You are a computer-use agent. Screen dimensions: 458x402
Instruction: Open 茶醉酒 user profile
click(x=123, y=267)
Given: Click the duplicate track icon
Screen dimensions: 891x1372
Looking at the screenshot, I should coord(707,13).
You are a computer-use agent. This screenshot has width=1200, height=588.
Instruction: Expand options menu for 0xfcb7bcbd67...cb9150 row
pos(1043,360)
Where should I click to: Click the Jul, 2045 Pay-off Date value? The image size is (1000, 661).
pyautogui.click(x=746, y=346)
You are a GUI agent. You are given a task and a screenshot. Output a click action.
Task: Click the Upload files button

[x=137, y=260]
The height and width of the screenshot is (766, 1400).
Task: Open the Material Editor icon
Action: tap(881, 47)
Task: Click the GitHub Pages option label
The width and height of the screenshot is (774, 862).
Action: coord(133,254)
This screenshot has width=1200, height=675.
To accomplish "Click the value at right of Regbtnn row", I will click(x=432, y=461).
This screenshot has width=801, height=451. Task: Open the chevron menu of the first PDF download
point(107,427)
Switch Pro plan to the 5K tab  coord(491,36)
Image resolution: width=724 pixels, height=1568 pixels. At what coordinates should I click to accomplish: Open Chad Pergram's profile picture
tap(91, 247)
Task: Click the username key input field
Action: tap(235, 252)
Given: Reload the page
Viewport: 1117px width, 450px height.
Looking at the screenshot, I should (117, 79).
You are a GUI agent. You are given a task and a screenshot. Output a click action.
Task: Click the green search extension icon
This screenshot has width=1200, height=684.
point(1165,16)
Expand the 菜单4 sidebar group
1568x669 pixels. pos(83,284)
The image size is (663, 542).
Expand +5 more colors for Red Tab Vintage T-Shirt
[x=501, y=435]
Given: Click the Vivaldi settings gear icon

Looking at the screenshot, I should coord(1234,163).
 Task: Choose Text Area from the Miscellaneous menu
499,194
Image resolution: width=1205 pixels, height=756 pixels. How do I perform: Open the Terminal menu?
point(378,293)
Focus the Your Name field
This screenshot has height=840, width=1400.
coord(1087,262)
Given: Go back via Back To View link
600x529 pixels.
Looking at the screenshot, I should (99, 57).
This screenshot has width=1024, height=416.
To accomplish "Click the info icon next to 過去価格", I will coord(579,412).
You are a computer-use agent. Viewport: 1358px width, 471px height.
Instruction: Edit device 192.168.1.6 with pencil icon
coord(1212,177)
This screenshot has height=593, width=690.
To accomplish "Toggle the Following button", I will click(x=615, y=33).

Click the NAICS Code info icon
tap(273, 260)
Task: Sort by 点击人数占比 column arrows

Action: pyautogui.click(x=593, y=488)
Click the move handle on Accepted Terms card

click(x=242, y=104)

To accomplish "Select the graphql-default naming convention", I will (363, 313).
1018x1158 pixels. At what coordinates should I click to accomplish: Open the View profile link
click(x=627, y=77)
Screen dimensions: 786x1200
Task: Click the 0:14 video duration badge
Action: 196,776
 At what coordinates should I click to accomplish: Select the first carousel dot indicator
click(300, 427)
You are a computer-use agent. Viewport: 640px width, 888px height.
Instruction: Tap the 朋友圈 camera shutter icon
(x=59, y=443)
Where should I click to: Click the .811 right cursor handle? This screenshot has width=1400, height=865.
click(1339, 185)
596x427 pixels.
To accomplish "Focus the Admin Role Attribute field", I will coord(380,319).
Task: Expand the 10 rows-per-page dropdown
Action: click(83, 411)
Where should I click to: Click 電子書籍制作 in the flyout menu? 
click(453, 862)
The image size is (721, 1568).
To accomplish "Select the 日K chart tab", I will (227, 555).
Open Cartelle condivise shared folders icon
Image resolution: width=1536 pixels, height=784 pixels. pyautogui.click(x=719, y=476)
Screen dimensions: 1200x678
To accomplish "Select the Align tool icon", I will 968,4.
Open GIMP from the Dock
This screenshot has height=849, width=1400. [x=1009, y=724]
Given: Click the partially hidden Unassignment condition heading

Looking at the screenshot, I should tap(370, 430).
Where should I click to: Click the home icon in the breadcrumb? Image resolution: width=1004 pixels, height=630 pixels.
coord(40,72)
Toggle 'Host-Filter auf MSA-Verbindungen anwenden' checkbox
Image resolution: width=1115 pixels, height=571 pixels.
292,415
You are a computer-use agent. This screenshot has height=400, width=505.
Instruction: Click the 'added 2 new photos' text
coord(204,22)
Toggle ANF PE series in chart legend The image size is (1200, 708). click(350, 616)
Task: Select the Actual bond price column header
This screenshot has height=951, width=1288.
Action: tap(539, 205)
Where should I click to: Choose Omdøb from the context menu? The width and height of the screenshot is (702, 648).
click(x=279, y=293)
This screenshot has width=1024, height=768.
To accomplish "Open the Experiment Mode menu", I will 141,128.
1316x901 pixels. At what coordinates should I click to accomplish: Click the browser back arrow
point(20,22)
......
= WHAT YOU HAVE TO DO =
Each line from the beginning of the entries to the line with "has width=1200, height=588." must be repeated exactly, with both end lines kept and no other lines given.

= FINAL ANSWER =
You are a computer-use agent. Screen dimensions: 458x402
Instruction: Open 茶醉酒 user profile
click(x=123, y=267)
Given: Click the duplicate track icon
Screen dimensions: 891x1372
Looking at the screenshot, I should coord(707,13).
You are a computer-use agent. This screenshot has width=1200, height=588.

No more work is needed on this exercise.